Take down each entry exactly as written.

*** TASK MATERIAL Section Begins ***

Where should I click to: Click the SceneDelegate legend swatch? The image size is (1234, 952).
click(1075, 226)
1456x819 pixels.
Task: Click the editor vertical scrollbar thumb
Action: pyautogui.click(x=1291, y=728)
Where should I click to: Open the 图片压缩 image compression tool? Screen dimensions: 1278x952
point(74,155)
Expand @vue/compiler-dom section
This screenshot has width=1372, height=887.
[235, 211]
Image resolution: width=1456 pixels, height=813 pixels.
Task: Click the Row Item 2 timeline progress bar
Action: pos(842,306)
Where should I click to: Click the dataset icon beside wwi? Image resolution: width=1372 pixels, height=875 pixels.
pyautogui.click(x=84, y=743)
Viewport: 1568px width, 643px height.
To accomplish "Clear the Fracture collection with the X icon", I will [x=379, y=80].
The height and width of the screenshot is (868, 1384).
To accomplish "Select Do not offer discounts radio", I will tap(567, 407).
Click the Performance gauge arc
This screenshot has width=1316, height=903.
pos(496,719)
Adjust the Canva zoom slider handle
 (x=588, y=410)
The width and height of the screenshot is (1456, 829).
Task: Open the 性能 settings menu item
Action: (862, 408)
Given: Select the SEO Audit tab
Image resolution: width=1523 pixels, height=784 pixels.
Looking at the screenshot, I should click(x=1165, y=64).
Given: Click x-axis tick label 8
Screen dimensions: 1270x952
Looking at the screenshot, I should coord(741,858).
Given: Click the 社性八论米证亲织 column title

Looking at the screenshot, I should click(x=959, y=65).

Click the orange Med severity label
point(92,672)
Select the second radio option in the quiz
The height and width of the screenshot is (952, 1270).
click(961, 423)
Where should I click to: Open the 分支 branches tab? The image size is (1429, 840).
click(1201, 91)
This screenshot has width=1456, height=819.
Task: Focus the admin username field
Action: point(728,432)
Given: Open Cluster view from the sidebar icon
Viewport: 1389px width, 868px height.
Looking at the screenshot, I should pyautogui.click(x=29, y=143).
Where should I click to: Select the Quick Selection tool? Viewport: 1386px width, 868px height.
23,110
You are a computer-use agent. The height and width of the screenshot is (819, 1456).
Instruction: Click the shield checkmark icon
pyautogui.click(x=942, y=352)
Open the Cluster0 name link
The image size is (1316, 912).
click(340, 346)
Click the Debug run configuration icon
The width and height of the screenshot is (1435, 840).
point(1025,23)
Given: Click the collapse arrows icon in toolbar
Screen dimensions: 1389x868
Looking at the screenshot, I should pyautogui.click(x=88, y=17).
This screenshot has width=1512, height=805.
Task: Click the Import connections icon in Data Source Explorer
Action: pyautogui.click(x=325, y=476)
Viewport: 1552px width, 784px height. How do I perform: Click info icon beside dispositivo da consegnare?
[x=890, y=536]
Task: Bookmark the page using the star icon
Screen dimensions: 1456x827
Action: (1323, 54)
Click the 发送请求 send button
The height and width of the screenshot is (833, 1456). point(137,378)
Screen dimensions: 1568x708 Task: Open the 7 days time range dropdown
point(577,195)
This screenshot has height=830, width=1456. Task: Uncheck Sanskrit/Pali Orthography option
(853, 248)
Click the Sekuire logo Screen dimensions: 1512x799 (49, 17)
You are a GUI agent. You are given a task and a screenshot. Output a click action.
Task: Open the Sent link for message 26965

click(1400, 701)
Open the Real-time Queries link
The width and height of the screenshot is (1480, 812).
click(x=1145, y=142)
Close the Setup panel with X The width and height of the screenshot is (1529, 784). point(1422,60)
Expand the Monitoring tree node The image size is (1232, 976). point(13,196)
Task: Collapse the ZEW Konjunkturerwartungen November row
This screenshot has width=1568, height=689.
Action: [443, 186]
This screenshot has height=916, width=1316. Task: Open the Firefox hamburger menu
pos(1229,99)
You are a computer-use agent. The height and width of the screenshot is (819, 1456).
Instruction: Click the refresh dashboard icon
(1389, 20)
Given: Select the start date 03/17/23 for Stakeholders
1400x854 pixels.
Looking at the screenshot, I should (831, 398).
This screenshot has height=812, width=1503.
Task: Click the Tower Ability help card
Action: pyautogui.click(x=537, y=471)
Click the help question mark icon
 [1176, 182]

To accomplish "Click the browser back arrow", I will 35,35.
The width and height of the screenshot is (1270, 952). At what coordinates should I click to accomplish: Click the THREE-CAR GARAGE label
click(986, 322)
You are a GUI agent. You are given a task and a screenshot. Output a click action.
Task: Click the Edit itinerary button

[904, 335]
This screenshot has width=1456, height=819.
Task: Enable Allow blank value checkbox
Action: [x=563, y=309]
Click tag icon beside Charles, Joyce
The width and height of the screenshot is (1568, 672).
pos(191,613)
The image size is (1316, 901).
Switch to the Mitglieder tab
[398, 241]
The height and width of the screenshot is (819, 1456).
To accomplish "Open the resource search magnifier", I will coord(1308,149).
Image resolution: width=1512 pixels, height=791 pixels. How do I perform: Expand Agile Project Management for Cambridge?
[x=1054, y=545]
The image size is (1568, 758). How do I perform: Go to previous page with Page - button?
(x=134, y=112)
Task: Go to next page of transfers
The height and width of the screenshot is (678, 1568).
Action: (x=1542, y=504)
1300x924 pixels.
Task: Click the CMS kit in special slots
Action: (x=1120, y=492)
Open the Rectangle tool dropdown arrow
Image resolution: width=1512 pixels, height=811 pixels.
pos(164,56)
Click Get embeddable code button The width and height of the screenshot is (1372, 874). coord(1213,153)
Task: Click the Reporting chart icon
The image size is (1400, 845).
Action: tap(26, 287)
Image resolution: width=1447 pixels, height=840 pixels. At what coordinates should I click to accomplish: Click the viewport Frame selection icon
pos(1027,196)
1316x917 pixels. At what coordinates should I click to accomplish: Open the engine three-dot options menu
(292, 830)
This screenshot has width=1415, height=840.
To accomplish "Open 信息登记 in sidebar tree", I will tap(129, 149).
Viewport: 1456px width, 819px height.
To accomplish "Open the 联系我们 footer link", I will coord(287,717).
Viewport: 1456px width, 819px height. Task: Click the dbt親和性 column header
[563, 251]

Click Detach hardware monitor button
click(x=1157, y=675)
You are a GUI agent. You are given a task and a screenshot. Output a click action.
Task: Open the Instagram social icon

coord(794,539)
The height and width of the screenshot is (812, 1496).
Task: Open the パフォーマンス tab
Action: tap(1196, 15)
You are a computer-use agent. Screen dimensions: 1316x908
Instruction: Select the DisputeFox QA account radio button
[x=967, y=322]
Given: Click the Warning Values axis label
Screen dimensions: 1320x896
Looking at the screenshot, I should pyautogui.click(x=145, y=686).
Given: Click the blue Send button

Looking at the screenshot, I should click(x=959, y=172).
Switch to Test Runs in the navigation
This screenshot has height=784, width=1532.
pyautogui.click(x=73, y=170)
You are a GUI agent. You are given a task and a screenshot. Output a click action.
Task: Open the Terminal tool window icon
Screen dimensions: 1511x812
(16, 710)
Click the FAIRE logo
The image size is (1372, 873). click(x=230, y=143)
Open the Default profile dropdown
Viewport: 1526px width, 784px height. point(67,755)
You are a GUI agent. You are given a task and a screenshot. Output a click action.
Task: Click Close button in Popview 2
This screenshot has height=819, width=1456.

*** TASK MATERIAL Section Ends ***

### [YOUR SOLUTION]
Where should I click to: Click the SceneDelegate legend swatch? The image size is (1234, 952).
click(1075, 226)
1456x819 pixels.
Task: Click the editor vertical scrollbar thumb
Action: pyautogui.click(x=1291, y=728)
Where should I click to: Open the 图片压缩 image compression tool? Screen dimensions: 1278x952
point(74,155)
Expand @vue/compiler-dom section
This screenshot has width=1372, height=887.
[235, 211]
Image resolution: width=1456 pixels, height=813 pixels.
Task: Click the Row Item 2 timeline progress bar
Action: pos(842,306)
Where should I click to: Click the dataset icon beside wwi? Image resolution: width=1372 pixels, height=875 pixels.
pyautogui.click(x=84, y=743)
Viewport: 1568px width, 643px height.
To accomplish "Clear the Fracture collection with the X icon", I will [x=379, y=80].
The height and width of the screenshot is (868, 1384).
To accomplish "Select Do not offer discounts radio", I will tap(567, 407).
Click the Performance gauge arc
This screenshot has width=1316, height=903.
pos(496,719)
Adjust the Canva zoom slider handle
 (x=588, y=410)
The width and height of the screenshot is (1456, 829).
Task: Open the 性能 settings menu item
Action: (862, 408)
Given: Select the SEO Audit tab
Image resolution: width=1523 pixels, height=784 pixels.
Looking at the screenshot, I should click(x=1165, y=64).
Given: Click x-axis tick label 8
Screen dimensions: 1270x952
Looking at the screenshot, I should coord(741,858).
Given: Click the 社性八论米证亲织 column title

Looking at the screenshot, I should click(x=959, y=65).

Click the orange Med severity label
point(92,672)
Select the second radio option in the quiz
The height and width of the screenshot is (952, 1270).
click(961, 423)
Where should I click to: Open the 分支 branches tab? The image size is (1429, 840).
click(1201, 91)
This screenshot has width=1456, height=819.
Task: Focus the admin username field
Action: point(728,432)
Given: Open Cluster view from the sidebar icon
Viewport: 1389px width, 868px height.
Looking at the screenshot, I should pyautogui.click(x=29, y=143).
Where should I click to: Select the Quick Selection tool? Viewport: 1386px width, 868px height.
23,110
You are a computer-use agent. The height and width of the screenshot is (819, 1456).
Instruction: Click the shield checkmark icon
pyautogui.click(x=942, y=352)
Open the Cluster0 name link
The image size is (1316, 912).
click(340, 346)
Click the Debug run configuration icon
The width and height of the screenshot is (1435, 840).
point(1025,23)
Given: Click the collapse arrows icon in toolbar
Screen dimensions: 1389x868
Looking at the screenshot, I should pyautogui.click(x=88, y=17).
This screenshot has width=1512, height=805.
Task: Click the Import connections icon in Data Source Explorer
Action: pyautogui.click(x=325, y=476)
Viewport: 1552px width, 784px height. How do I perform: Click info icon beside dispositivo da consegnare?
[x=890, y=536]
Task: Bookmark the page using the star icon
Screen dimensions: 1456x827
Action: (1323, 54)
Click the 发送请求 send button
The height and width of the screenshot is (833, 1456). point(137,378)
Screen dimensions: 1568x708 Task: Open the 7 days time range dropdown
point(577,195)
This screenshot has height=830, width=1456. Task: Uncheck Sanskrit/Pali Orthography option
(853, 248)
Click the Sekuire logo Screen dimensions: 1512x799 (49, 17)
You are a GUI agent. You are given a task and a screenshot. Output a click action.
Task: Open the Sent link for message 26965

click(1400, 701)
Open the Real-time Queries link
The width and height of the screenshot is (1480, 812).
click(x=1145, y=142)
Close the Setup panel with X The width and height of the screenshot is (1529, 784). point(1422,60)
Expand the Monitoring tree node The image size is (1232, 976). point(13,196)
Task: Collapse the ZEW Konjunkturerwartungen November row
This screenshot has width=1568, height=689.
Action: [443, 186]
This screenshot has height=916, width=1316. Task: Open the Firefox hamburger menu
pos(1229,99)
You are a computer-use agent. The height and width of the screenshot is (819, 1456).
Instruction: Click the refresh dashboard icon
(1389, 20)
Given: Select the start date 03/17/23 for Stakeholders
1400x854 pixels.
Looking at the screenshot, I should (831, 398).
This screenshot has height=812, width=1503.
Task: Click the Tower Ability help card
Action: pyautogui.click(x=537, y=471)
Click the help question mark icon
 [1176, 182]

To accomplish "Click the browser back arrow", I will 35,35.
The width and height of the screenshot is (1270, 952). At what coordinates should I click to accomplish: Click the THREE-CAR GARAGE label
click(986, 322)
You are a GUI agent. You are given a task and a screenshot. Output a click action.
Task: Click the Edit itinerary button

[904, 335]
This screenshot has width=1456, height=819.
Task: Enable Allow blank value checkbox
Action: [x=563, y=309]
Click tag icon beside Charles, Joyce
The width and height of the screenshot is (1568, 672).
pos(191,613)
The image size is (1316, 901).
Switch to the Mitglieder tab
[398, 241]
The height and width of the screenshot is (819, 1456).
To accomplish "Open the resource search magnifier", I will coord(1308,149).
Image resolution: width=1512 pixels, height=791 pixels. How do I perform: Expand Agile Project Management for Cambridge?
[x=1054, y=545]
The image size is (1568, 758). How do I perform: Go to previous page with Page - button?
(x=134, y=112)
Task: Go to next page of transfers
The height and width of the screenshot is (678, 1568).
Action: (x=1542, y=504)
1300x924 pixels.
Task: Click the CMS kit in special slots
Action: (x=1120, y=492)
Open the Rectangle tool dropdown arrow
Image resolution: width=1512 pixels, height=811 pixels.
pos(164,56)
Click Get embeddable code button The width and height of the screenshot is (1372, 874). coord(1213,153)
Task: Click the Reporting chart icon
The image size is (1400, 845).
Action: tap(26, 287)
Image resolution: width=1447 pixels, height=840 pixels. At what coordinates should I click to accomplish: Click the viewport Frame selection icon
pos(1027,196)
1316x917 pixels. At what coordinates should I click to accomplish: Open the engine three-dot options menu
(292, 830)
This screenshot has width=1415, height=840.
To accomplish "Open 信息登记 in sidebar tree", I will tap(129, 149).
Viewport: 1456px width, 819px height.
To accomplish "Open the 联系我们 footer link", I will coord(287,717).
Viewport: 1456px width, 819px height. Task: Click the dbt親和性 column header
[563, 251]

Click Detach hardware monitor button
click(x=1157, y=675)
You are a GUI agent. You are given a task and a screenshot. Output a click action.
Task: Open the Instagram social icon

coord(794,539)
The height and width of the screenshot is (812, 1496).
Task: Open the パフォーマンス tab
Action: tap(1196, 15)
You are a computer-use agent. Screen dimensions: 1316x908
Instruction: Select the DisputeFox QA account radio button
[x=967, y=322]
Given: Click the Warning Values axis label
Screen dimensions: 1320x896
Looking at the screenshot, I should pyautogui.click(x=145, y=686).
Given: Click the blue Send button

Looking at the screenshot, I should click(x=959, y=172).
Switch to Test Runs in the navigation
This screenshot has height=784, width=1532.
pyautogui.click(x=73, y=170)
You are a GUI agent. You are given a task and a screenshot. Output a click action.
Task: Open the Terminal tool window icon
Screen dimensions: 1511x812
(16, 710)
Click the FAIRE logo
The image size is (1372, 873). click(x=230, y=143)
Open the Default profile dropdown
Viewport: 1526px width, 784px height. point(67,755)
You are a GUI agent. You are given a task and a screenshot. Output a click action.
Task: Click Close button in Popview 2
This screenshot has height=819, width=1456.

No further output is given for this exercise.